Patient #1 showed many short and long series of spike-wave complexes in both the OPM and SQUID data, over both the left and right temporal lobes (Fig. 4). Five recordings were performed with the OPMs over the left hemisphere (average duration 709 s; range: 306–906 s), and four with the OPMs over the right hemisphere (average duration 811 s; range: 716–901 s). SNRs were comparable, but SWI was higher for the SQUID data (10.25) than for the OPM data (6.42). This could be explained by the presence of (partly) independent left- and right-temporal IEDs in combination with the unilateral coverage during the OPM recordings: when considering only unilateral temporal channels in the SQUID data, the SWI dropped down to 6.11 for the left hemisphere, and 6.58 for the right hemisphere, and thereby became comparable to the SWI of the OPM data.

Figure 4
figure 4figure 4

Examples of epileptiform activity for patient #1. IEDs were recorded with SQUIDs (a,b) and OPMs (c,d) at sensor-level (a,c) and source-level (b,d,e). (a) 13.653 s of data for a selection of gradiometers over the left (upper half) and right (bottom half) temporal lobes. The grey vertical lines mark 1 s of data, filtered between 3–48 Hz. Note the presence of (many) IEDs over both hemispheres, with some examples highlighted. (b) Virtual electrodes for a selection of the left (upper half) and right (lower half) temporal ROIs of the BNA atlas. (c) Comparable signals were recorded with the six OPMs, placed over the left temporal lobe in this case (recorded earlier in the day). Alternating channels show recording in the OPMs’ By and Bz direction. As for the SQUID data, some of the spike-waves and polyspikes are highlighted. (d) Virtual electrode data for the same data segment (selection of left temporal BNA ROIs). (e) Number of times a region showed the maximum SNR (over all 246 ROIs) for the events that had been identified at sensor-level (total over all datasets) for SQUID (left) and OPM data (right). Results are displayed, with an arbitrary threshold, as a color-coded map on the parcellated template brain, viewed from, in clockwise order, the left, top, right, right midline, and left midline. Note that for both systems the regions in the temporal lobes most frequently had the maximum SNR for the identified IEDs, consistent with sEEG, EEG, and earlier clinical MEG findings (see Table S1).

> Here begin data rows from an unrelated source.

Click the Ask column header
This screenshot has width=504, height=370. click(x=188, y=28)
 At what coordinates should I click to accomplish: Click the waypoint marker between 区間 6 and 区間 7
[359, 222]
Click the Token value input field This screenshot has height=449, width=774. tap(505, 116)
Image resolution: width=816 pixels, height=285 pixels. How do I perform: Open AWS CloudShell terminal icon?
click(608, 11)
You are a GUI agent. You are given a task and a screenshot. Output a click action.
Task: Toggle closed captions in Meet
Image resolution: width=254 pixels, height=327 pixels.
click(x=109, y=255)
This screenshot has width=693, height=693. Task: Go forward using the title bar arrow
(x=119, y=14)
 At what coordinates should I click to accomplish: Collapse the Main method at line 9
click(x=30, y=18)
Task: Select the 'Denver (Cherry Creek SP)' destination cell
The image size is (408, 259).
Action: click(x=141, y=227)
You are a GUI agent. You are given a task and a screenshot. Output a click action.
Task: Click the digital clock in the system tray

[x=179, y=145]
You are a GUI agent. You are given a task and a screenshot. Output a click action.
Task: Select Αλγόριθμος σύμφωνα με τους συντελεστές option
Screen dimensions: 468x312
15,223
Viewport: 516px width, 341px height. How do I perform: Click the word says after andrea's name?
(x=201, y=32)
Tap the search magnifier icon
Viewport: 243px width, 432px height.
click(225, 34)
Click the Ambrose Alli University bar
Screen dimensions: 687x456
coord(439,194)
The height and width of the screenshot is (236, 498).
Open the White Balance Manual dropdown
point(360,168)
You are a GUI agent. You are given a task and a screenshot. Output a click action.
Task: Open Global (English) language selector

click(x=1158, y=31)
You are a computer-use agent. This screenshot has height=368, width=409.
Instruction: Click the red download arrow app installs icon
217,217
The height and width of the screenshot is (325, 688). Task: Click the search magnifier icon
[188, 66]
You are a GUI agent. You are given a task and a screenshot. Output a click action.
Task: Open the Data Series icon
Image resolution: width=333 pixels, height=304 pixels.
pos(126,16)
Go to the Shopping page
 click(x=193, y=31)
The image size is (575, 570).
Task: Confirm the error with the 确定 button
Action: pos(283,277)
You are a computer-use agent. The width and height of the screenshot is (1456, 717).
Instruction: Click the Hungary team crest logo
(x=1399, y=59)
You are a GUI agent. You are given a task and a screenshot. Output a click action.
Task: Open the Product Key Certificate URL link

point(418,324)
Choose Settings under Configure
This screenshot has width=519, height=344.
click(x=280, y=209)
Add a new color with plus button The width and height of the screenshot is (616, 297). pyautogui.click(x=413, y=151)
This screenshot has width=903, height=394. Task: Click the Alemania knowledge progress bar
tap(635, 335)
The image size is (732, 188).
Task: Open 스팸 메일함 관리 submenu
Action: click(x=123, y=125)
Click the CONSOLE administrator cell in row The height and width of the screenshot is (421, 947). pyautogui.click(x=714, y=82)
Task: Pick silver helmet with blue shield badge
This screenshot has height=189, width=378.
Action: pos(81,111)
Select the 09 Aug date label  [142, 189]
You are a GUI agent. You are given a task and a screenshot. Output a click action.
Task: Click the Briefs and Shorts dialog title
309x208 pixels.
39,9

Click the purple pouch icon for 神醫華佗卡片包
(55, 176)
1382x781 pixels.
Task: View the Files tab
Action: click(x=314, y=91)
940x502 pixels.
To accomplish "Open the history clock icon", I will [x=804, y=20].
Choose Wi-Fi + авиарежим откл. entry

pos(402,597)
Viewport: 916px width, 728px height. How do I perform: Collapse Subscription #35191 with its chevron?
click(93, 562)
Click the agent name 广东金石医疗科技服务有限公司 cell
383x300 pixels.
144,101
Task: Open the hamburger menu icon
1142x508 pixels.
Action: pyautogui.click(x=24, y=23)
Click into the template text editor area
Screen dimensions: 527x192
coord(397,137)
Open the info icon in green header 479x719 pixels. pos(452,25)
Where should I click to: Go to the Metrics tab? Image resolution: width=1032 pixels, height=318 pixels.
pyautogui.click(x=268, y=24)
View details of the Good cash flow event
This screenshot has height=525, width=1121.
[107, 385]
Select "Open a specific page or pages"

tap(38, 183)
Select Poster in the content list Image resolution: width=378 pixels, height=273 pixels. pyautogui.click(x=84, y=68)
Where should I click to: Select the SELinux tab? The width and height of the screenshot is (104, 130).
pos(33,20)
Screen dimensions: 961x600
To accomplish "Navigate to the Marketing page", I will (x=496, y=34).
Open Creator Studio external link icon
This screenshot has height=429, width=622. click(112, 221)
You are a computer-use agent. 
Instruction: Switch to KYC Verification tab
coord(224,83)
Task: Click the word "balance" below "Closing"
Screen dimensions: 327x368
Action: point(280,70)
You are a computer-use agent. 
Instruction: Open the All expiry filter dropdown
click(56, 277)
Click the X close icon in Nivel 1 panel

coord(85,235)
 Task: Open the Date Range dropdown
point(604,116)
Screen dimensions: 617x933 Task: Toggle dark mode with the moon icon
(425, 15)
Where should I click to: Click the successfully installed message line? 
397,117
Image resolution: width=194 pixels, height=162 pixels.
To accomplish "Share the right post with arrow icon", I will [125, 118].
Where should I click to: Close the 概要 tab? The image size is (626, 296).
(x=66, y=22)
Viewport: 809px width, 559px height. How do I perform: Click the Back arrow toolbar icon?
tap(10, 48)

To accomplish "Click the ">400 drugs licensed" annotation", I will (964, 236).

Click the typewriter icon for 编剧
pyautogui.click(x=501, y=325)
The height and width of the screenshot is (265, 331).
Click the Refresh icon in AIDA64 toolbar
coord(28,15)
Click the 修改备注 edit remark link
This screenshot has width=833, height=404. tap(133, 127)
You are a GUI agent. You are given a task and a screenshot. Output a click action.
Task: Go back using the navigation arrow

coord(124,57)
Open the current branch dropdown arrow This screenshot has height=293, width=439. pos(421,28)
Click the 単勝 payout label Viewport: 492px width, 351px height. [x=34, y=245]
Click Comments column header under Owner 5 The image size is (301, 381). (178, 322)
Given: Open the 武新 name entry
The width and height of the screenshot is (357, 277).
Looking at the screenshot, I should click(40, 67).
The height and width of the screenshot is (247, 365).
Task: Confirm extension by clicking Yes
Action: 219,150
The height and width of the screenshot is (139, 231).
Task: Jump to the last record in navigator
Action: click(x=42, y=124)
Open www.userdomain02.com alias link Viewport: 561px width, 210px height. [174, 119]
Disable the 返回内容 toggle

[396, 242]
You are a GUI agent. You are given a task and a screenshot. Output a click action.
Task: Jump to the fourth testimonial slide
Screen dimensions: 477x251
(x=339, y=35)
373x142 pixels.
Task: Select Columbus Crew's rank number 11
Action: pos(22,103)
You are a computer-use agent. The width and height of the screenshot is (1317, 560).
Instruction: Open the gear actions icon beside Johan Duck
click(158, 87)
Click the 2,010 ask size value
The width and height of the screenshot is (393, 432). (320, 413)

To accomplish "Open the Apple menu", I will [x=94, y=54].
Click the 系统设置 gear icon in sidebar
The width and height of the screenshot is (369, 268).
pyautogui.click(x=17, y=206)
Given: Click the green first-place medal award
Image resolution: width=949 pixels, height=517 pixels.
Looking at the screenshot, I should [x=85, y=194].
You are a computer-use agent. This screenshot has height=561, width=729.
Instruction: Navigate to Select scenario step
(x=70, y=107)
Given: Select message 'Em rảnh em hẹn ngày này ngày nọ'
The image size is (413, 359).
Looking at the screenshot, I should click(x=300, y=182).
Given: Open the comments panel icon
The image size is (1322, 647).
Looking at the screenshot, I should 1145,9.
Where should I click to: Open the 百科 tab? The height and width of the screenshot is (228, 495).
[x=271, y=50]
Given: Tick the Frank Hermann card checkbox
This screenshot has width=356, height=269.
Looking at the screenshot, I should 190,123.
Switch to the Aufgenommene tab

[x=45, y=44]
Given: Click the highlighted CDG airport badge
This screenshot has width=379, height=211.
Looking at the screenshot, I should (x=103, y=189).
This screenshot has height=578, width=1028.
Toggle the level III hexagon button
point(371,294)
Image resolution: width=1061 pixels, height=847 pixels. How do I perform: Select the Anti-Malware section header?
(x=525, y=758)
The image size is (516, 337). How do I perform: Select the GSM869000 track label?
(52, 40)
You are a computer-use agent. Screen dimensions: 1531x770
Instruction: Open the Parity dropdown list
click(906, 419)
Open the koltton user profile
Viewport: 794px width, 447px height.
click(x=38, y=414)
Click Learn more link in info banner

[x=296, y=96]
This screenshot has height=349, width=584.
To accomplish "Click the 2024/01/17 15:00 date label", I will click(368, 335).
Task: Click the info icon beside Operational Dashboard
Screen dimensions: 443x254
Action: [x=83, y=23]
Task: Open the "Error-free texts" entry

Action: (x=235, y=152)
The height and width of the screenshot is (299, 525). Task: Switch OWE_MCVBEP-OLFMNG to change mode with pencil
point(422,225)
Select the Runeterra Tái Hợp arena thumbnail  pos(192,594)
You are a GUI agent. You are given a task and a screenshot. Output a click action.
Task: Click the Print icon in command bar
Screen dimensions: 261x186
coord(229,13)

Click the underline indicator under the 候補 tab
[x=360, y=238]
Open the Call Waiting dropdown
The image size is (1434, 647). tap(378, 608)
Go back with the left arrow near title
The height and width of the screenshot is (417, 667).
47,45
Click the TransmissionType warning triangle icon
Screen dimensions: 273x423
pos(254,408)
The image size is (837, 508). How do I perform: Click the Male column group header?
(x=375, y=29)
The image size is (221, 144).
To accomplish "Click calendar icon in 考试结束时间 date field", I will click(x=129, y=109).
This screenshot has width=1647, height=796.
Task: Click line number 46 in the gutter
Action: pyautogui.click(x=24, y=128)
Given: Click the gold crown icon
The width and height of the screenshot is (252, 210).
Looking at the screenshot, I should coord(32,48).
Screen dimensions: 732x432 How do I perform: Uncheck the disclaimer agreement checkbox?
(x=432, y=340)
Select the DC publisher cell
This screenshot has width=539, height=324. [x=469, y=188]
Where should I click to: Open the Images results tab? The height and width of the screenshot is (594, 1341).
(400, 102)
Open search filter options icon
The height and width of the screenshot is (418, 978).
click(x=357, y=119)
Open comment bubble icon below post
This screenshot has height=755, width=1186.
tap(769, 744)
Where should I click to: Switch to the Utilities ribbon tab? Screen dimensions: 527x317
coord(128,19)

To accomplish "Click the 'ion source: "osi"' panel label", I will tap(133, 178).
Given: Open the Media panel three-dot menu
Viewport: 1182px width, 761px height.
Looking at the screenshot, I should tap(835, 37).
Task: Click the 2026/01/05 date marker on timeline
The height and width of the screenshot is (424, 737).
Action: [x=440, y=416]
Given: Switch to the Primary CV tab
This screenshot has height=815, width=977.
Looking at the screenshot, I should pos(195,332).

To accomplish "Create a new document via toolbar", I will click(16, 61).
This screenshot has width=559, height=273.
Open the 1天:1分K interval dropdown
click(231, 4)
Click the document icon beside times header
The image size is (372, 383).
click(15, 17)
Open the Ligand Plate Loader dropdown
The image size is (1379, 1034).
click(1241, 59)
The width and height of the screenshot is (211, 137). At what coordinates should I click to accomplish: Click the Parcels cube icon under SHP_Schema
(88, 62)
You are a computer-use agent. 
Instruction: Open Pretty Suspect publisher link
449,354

For patient #2 no IEDs were identified in either the OPM (four 15-min recordings with OPMs over the left or right hemisphere) or SQUID data.

The SQUID-recordings for patient #3 showed small IEDs, with an average SNR of 3.93 ± 0.35, over the right superior temporal/parietal lobe, often occurring in brief series (SWI = 6.76). Similar IEDs were visible on a single channel in three OPM datasets (average duration 907 s, range 900–916 s; SWI = 9.00; average SNR 3.85 ± 0.32). For the 4th OPM-recording, this OPM had been moved to a new position (Fig. S4), and IEDs could not be identified in this channel anymore.

For patient #4, six OPM recordings, with an average duration of 348 s (range: 194–614 s), were performed with the OPMs over the right sensorimotor cortex. 282 IEDs were identified (SWI = 11.03; average SNR 4.05). The four SQUID-recordings revealed more IEDs (SWI = 24.50), with an average SNR of 4.39. Figure 3 shows the field configuration for IEDs recorded with both systems, illustrating that the topography is comparable across systems.

For patient #5, no IEDs were identified in either the OPM (7 recordings; on average 465 s; range 307–631 s) or SQUID data.

For patient #6, six OPM recordings were performed with the OPMs over the right central areas/superior temporal lobe. Two datasets, with a duration of 900 and 609 s, contained 3 and 5 IEDs, respectively, with an average SNR of 6.15. The other datasets (601, 540, 884, and 173 s in duration) did not contain IEDs, nor did the four 15-min SQUID-recordings. As was the case in the previously recorded clinical MEG, the SQUID data contained artefacts in right-temporal channels due to orthodontic material in the right side of the mouth, but these artefacts were largely removed by tSSS. In the OPM data, artefacts due to movement alone and those due to the orthodontic material were difficult to discern, but these were largely reduced by HFC.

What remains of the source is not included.